■ **What the exercise asks**: Please restate each line of the data that follows word for word, skipping any image.

■ **Provided data**:
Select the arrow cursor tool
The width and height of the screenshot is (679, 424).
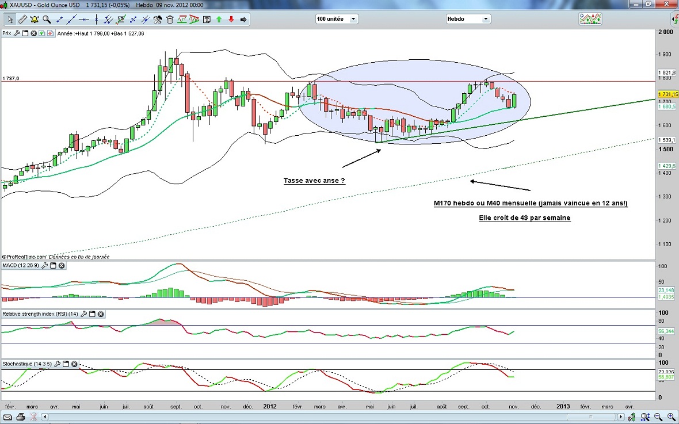tap(10, 20)
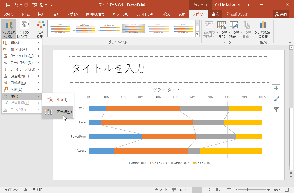Screen dimensions: 294x193
Task: Click the タイトルを入力 title placeholder
Action: [169, 69]
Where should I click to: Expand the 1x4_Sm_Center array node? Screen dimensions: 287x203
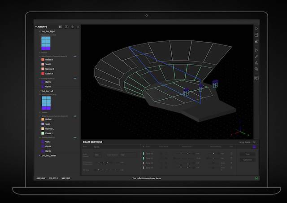pos(40,155)
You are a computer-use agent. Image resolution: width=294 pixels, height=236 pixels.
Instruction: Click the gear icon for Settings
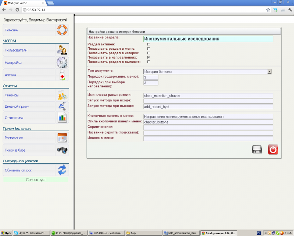point(62,63)
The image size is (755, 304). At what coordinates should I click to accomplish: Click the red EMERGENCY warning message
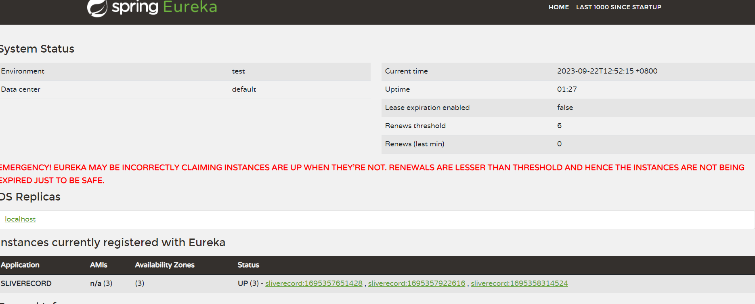tap(372, 174)
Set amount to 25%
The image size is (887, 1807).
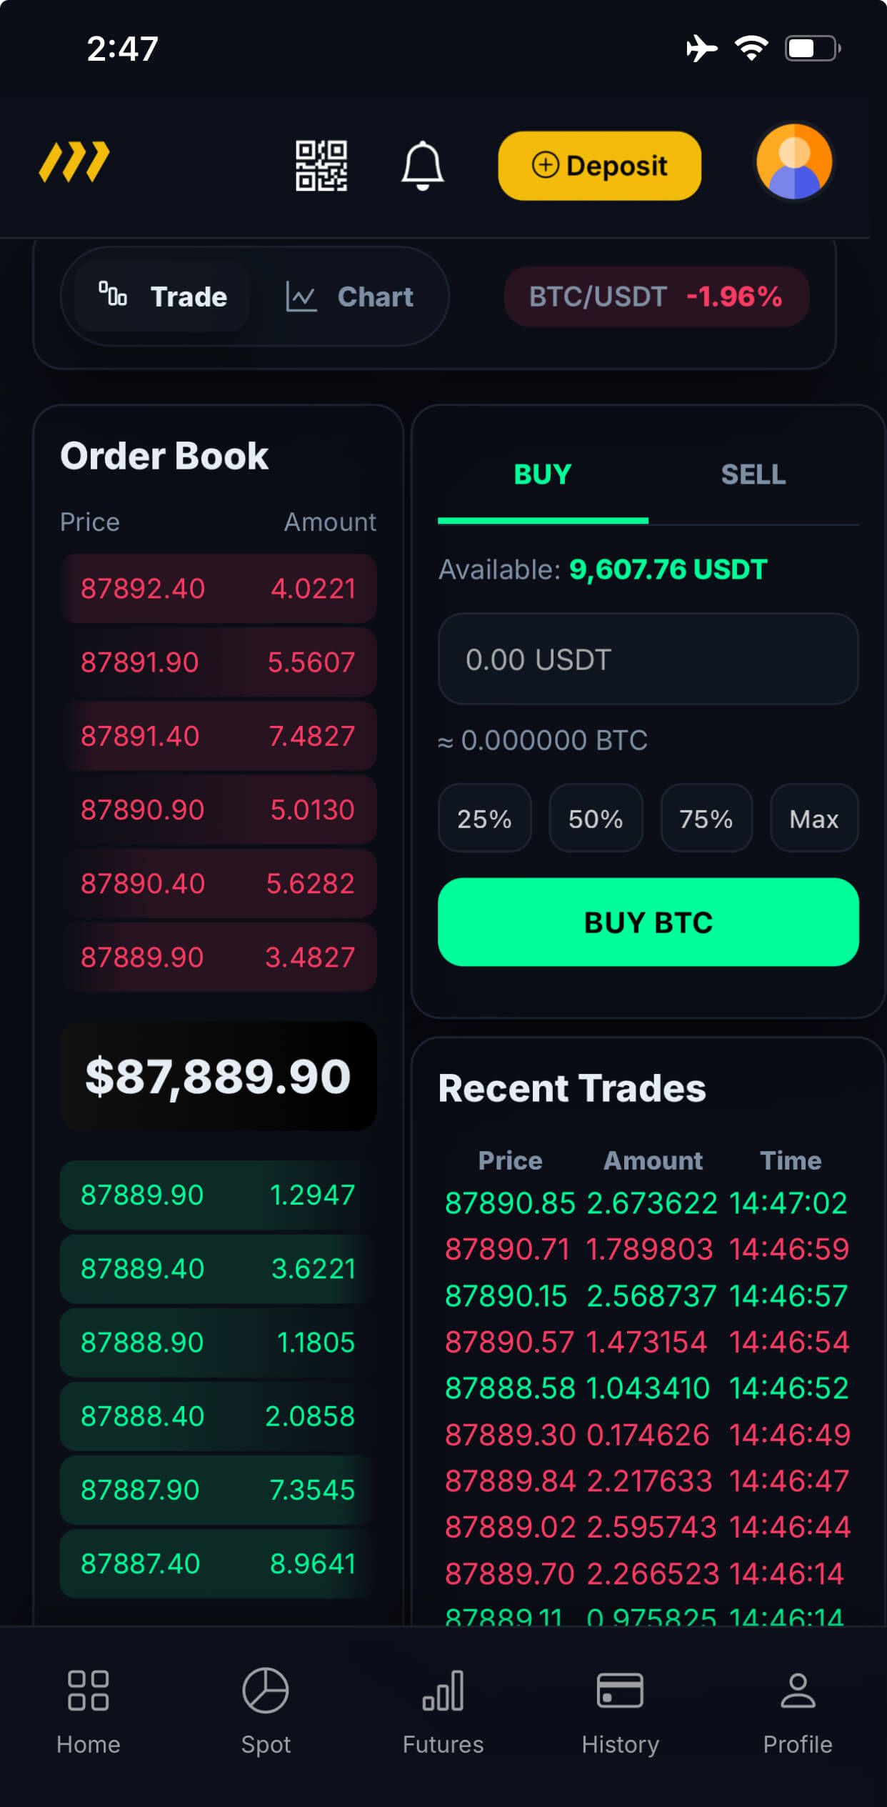484,819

■ **Task answer**:
Select the arrow cursor tool
The width and height of the screenshot is (679, 424).
tap(10, 20)
Screen dimensions: 294x193
Task: Click the タイトルを入力 title placeholder
Action: [169, 69]
Where should I click to: Expand the 1x4_Sm_Center array node? Screen dimensions: 287x203
pos(40,155)
You are a computer-use agent. Image resolution: width=294 pixels, height=236 pixels.
Instruction: Click the gear icon for Settings
point(62,63)
The image size is (755, 304). At what coordinates should I click to accomplish: Click the red EMERGENCY warning message
tap(372, 174)
Set amount to 25%
The image size is (887, 1807).
484,819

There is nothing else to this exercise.